La trata de personas continúa siendo un grave problema a escala mundial. De acuerdo con los últimos datos disponibles de 2024, el número de víctimas aumentó 25 por ciento, y poco más de una cuarta parte corresponde a niñas y niños. Esta situación refleja la vulnerabilidad de millones de personas frente a redes que se aprovechan de condiciones sociales y económicas desfavorables.
Uno de los principales fines de la trata es la explotación sexual, modalidad que representa 63 por ciento de los casos registrados. Las mujeres y las niñas son las principales víctimas, lo que evidencia la necesidad de fortalecer las acciones de prevención, protección y atención para quienes se encuentran en mayor riesgo. En México, entre 2015 y 2025, fueron detectadas 9 mil 18 personas víctimas de este delito.
Un estudio presentado por la UNODC y Aeroméxico analizó por primera vez la relación entre la trata de personas y el turismo en Ciudad de México, Cancún y Puerto Vallarta. La investigación señala que hoteles, restaurantes, aeropuertos, terminales de autobuses y alojamientos ofrecidos mediante plataformas digitales pueden convertirse en puntos vulnerables debido a la movilidad, la afluencia turística y la informalidad laboral.

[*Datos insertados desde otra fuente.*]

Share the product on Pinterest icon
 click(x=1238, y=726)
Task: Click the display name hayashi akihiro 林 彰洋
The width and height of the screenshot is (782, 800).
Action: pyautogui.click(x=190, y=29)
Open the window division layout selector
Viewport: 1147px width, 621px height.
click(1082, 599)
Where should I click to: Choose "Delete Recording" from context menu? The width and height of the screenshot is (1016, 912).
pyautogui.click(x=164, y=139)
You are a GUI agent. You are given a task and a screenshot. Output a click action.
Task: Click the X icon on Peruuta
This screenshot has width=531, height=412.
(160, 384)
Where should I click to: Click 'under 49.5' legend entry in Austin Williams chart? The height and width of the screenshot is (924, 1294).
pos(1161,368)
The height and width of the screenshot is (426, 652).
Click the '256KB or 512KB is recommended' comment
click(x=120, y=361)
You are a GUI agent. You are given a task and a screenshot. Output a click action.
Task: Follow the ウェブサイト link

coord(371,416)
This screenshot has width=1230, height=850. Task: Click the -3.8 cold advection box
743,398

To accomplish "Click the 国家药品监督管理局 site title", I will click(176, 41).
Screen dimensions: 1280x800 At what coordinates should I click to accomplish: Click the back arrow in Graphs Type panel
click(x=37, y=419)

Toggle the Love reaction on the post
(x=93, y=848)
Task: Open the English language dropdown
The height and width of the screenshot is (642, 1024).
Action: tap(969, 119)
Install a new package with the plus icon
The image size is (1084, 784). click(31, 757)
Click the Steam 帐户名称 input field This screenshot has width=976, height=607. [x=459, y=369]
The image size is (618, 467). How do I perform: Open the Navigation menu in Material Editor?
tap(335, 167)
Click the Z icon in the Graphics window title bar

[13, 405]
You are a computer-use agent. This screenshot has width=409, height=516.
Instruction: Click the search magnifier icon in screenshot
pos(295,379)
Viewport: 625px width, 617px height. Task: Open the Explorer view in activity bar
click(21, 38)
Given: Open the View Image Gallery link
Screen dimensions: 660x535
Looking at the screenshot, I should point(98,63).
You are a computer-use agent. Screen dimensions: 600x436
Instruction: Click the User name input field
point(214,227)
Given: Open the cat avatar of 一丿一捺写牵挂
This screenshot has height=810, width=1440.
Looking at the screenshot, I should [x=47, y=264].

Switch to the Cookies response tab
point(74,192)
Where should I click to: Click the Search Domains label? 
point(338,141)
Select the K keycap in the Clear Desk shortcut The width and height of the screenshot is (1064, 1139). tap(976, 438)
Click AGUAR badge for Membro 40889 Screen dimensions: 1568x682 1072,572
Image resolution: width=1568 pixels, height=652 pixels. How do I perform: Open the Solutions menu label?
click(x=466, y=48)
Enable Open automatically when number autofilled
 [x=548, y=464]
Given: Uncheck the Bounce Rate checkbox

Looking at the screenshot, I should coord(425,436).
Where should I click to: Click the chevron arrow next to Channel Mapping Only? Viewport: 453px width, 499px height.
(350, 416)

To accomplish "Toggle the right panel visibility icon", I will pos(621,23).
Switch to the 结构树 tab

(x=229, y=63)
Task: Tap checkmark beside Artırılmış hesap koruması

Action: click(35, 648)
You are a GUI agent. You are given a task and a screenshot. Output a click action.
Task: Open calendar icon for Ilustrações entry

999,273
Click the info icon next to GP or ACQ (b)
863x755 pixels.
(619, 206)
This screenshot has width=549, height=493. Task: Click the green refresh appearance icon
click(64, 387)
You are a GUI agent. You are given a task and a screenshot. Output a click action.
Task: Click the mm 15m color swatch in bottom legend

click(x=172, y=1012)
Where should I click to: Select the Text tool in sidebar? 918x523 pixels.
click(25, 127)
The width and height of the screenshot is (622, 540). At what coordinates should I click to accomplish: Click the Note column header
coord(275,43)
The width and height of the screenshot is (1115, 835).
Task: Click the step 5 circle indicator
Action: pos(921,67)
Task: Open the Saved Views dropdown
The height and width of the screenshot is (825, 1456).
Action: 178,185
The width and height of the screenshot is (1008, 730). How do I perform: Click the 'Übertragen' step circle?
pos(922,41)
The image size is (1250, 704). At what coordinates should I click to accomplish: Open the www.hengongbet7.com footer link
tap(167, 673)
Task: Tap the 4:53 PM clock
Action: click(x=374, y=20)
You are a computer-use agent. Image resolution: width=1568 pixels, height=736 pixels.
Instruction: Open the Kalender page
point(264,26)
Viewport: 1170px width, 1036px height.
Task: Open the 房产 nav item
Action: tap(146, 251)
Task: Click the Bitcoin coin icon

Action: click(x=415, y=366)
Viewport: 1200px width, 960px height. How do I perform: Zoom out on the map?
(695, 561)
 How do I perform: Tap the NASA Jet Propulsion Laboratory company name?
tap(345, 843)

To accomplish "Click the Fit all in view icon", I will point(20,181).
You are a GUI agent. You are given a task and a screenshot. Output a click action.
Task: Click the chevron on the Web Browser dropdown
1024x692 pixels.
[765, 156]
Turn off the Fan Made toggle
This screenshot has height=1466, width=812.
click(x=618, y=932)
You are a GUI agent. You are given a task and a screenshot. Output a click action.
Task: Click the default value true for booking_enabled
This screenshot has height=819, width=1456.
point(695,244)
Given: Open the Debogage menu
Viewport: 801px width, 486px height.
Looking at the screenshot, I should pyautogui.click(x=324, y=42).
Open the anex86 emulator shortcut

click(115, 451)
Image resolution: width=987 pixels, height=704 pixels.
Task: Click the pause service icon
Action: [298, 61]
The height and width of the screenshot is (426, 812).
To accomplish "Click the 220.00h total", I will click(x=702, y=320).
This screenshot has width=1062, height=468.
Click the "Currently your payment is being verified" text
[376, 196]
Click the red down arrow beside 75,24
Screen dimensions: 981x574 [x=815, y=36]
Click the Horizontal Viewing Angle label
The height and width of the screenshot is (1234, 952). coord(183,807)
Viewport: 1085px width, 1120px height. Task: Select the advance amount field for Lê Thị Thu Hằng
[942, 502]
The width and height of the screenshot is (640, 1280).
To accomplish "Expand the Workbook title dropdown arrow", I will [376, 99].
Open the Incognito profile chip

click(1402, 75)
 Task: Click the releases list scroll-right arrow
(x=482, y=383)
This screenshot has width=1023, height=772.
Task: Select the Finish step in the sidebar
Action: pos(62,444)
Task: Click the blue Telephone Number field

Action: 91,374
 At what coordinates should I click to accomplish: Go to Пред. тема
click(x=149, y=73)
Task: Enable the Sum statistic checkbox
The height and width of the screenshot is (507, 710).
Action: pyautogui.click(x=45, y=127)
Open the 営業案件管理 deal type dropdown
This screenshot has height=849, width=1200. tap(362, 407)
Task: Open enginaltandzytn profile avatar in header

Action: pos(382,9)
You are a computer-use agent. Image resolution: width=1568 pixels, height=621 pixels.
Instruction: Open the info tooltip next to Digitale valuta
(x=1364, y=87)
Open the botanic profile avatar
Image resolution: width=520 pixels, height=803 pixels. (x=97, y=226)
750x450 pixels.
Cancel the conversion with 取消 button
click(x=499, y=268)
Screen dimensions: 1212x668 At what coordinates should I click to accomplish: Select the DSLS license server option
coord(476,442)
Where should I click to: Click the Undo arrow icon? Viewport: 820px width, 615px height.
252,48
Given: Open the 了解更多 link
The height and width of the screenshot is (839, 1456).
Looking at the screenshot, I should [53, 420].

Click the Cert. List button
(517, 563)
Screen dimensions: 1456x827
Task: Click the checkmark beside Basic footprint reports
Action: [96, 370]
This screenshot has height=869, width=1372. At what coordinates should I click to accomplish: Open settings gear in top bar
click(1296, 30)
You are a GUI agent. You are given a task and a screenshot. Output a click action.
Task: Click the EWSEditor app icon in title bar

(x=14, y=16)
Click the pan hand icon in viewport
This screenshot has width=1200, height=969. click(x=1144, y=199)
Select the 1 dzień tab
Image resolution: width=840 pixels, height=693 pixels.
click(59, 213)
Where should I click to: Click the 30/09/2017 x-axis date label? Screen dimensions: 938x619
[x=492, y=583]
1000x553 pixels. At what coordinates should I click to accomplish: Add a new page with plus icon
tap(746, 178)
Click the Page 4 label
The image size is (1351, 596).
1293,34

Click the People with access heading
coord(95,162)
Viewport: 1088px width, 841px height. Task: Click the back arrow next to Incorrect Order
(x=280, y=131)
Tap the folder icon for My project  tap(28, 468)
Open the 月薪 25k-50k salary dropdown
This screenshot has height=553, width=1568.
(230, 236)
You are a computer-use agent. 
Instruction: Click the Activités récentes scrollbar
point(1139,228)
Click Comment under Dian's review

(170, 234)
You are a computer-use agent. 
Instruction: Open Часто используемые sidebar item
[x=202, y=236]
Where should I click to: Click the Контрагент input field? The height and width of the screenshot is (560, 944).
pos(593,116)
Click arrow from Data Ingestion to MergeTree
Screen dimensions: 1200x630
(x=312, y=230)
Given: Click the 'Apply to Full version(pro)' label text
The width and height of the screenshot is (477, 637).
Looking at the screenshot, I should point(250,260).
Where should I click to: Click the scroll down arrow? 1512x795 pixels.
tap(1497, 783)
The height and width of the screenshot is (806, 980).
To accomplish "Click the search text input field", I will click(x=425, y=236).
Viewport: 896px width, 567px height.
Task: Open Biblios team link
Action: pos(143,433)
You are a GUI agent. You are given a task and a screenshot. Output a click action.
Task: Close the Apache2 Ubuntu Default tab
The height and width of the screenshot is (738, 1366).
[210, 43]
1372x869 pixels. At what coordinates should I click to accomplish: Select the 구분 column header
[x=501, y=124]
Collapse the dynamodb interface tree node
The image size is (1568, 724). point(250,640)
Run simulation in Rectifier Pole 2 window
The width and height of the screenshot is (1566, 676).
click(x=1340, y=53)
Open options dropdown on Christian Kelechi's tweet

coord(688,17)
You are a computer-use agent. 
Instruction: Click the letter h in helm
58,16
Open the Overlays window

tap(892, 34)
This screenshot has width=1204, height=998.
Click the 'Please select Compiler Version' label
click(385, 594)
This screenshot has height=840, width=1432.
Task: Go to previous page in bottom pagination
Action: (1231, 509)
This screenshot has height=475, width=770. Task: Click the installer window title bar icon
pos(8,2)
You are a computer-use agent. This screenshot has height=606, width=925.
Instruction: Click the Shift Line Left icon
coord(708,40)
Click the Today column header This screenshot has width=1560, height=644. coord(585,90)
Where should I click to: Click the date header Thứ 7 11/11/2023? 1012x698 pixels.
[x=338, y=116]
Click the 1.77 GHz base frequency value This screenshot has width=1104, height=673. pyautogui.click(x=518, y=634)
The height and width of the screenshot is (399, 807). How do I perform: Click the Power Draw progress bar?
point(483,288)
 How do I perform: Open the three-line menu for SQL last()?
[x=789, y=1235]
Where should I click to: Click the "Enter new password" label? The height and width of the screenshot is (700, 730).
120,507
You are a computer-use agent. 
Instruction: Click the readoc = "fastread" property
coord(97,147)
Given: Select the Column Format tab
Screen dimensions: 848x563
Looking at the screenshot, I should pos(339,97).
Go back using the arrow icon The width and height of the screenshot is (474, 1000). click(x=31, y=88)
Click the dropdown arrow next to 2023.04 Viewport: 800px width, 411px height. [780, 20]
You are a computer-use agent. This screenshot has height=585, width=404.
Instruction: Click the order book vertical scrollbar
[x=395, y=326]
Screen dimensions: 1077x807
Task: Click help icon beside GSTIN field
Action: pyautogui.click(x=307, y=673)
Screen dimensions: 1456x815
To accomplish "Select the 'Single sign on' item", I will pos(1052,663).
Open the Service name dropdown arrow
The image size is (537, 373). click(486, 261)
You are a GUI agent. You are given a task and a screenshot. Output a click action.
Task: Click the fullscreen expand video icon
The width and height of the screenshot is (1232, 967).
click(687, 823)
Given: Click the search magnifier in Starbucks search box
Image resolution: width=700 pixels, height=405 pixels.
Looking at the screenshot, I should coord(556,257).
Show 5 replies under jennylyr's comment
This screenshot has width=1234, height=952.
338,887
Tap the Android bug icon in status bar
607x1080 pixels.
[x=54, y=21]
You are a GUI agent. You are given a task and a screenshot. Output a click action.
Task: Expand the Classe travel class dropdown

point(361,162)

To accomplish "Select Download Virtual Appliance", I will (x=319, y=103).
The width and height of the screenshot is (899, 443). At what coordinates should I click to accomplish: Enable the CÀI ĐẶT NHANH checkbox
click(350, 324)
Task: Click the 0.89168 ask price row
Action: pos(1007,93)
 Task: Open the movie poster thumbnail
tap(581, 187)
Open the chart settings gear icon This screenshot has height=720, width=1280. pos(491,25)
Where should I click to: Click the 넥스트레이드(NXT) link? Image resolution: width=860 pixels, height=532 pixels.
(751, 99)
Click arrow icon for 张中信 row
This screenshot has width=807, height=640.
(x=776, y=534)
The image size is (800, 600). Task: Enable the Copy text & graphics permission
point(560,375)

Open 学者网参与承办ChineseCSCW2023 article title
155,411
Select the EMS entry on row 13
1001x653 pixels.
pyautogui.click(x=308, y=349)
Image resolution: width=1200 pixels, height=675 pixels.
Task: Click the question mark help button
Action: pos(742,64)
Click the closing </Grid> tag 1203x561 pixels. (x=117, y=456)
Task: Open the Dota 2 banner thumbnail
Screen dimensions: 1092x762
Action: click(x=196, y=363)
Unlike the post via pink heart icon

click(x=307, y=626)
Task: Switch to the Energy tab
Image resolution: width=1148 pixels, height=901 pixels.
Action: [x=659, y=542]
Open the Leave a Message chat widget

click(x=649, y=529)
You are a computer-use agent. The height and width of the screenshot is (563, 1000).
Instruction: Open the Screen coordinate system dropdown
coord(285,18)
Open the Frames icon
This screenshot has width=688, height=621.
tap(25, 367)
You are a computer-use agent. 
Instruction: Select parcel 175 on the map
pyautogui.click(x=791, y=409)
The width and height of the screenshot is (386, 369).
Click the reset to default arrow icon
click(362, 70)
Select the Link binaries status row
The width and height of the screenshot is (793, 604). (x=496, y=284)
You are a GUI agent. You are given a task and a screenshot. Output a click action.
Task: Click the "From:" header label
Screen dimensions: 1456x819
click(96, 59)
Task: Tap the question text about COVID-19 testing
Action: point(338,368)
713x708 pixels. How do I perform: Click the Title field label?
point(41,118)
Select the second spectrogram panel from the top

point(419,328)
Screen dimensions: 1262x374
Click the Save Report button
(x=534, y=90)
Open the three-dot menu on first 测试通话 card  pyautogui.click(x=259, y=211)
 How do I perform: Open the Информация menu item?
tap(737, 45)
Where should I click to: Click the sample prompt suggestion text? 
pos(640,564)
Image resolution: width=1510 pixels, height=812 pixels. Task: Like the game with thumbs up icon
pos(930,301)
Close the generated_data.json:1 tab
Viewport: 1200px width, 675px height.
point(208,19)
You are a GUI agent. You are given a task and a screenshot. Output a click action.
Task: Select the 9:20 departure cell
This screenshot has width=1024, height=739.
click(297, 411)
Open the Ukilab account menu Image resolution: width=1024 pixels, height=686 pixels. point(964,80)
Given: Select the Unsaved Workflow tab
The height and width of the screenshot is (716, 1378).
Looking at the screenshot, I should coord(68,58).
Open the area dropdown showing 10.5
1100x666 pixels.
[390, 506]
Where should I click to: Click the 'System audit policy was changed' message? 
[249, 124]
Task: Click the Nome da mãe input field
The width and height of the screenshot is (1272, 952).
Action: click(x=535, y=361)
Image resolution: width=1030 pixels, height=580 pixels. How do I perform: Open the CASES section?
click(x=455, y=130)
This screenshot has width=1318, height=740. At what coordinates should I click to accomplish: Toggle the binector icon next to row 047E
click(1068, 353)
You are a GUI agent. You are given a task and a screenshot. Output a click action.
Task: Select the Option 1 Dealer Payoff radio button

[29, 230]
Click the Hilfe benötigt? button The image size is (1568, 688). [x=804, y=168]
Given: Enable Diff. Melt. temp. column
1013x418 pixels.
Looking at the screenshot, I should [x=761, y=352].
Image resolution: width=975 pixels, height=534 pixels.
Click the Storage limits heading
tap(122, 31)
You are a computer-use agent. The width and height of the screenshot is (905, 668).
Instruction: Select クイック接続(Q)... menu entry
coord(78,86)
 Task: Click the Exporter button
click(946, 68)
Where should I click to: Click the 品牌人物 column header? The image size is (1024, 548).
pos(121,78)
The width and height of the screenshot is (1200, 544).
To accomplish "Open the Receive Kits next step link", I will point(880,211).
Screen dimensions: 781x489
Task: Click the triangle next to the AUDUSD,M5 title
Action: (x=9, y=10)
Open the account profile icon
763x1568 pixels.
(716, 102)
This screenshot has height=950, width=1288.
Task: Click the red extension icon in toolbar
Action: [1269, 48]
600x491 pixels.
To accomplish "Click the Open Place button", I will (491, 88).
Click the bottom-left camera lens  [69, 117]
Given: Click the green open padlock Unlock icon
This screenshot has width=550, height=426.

Ante este panorama, especialistas y representantes del sector turístico destacaron la importancia de involucrar a empresas y trabajadores en la detección y prevención de posibles casos. La industria turística puede convertirse en una primera línea de protección si cuenta con capacitación para identificar señales de riesgo y actuar oportunamente. Como parte del compromiso, autoridades y representantes empresariales firmaron una Declaración de Principios para fortalecer la prevención de la trata y promover el respeto a los derechos humanos.